Supposons que la craie est un produit radioactif.
- Le morceau de craie émet des rayonnements que vous recevez : c’est l’irradiation
La craie émet de la poussière invisible, des particules en suspension dans l’air.
- Si vous tapez un tampon effaceur et que de la poussière se dépose sur vos mains : c’est une contamination externe.
- Si vous respirez cette poussière : c’est une contamination interne.

Au Musée Curie : des exemples concrets

Le Musée Curie conserve de nombreux objets liés aux recherches sur la radioactivité, qui permettent d’illustrer la différence entre irradiation et contamination.

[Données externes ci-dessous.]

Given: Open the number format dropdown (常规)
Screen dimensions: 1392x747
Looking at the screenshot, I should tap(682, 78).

- Le cristallisoir violet : ce récipient en verre était utilisé au laboratoire Curie pour manipuler des substances radioactives. À l’origine transparent, le quartz contenu dans le verre a changé de couleur sous l’effet des rayonnements : il est devenu violet, comme une améthyste. Ici, nous avons un exemple d’irradiation : le verre a été modifié par la radioactivité, mais il n’est pas contaminé et peut être exposé en toute sécurité.

L'améthyste

C’est une variété de quartz violette. En effet, il y a des gisements d’améthyste qui se trouvent dans le Massif central, là où il y a du granite contenant de l’uranium et du thorium, qui sont radioactifs, d’où sa couleur violette.

- Le parquet du bureau et du laboratoire de chimie de la direction du laboratoire Curie: certaines zones présentent encore de rares taches de contamination, vestiges des manipulations quotidiennes. Les mesures effectuées montrent que la contamination est fixée, ce qui signifie qu’elle est solidement attachée au support et ne se transfère pas. Elle ne présente donc pas de risque, mais témoigne du passé scientifique du lieu.

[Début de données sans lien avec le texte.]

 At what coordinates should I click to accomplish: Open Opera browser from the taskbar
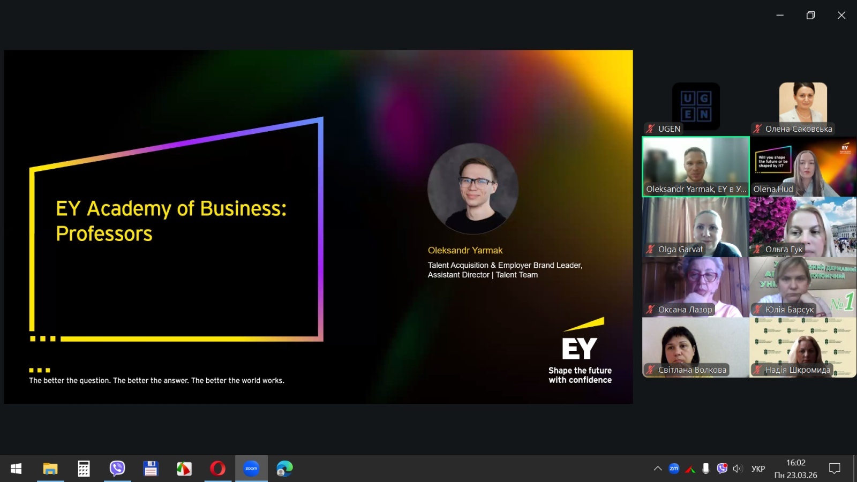pyautogui.click(x=217, y=469)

- Objets irradiants retirés du public : certains instruments contiennent encore une radioactivité significative. Par exemple, une boîte médaille a été mesurée radioactive et un frottis a révélé une contamination labile, facilement transférable. Ces objets sont conservés dans un local sécurisé, hors de portée du public, pour garantir la sécurité tout en préservant le patrimoine scientifique.

Ces exemples permettent de comprendre que :
- Un objet peut être irradié (modifié par les rayonnements) sans être contaminé.
- La contamination peut être fixée (peu mobile) ou labile (facile à déplacer), ce qui influence le risque et les mesures de sécurité.

Ce que l’on peut retenir

Irradiation et contamination sont deux aspects différents de la radioactivité.
- L’irradiation est une exposition extérieure qui cesse dès que l’on se protège.
- La contamination correspond à la présence de radioactivité sur ou dans un objet ou un corps, et peut être fixée ou labile.

Au Musée Curie, certains objets ont été irradiés sans être contaminés, d’autres portent des traces de contamination. Comprendre cette différence permet de mieux appréhender la radioactivité et les précautions prises pour protéger le public.


Marc Ammerich est ancien inspecteur nucléaire au commissariat à l’énergie atomique et aux énergies alternatives, travaillant dans le domaine de la radioprotection depuis plus de quarante ans. Il a mené au Musée Curie plusieurs chantiers de radioprotection sur les objets et les archives contaminés.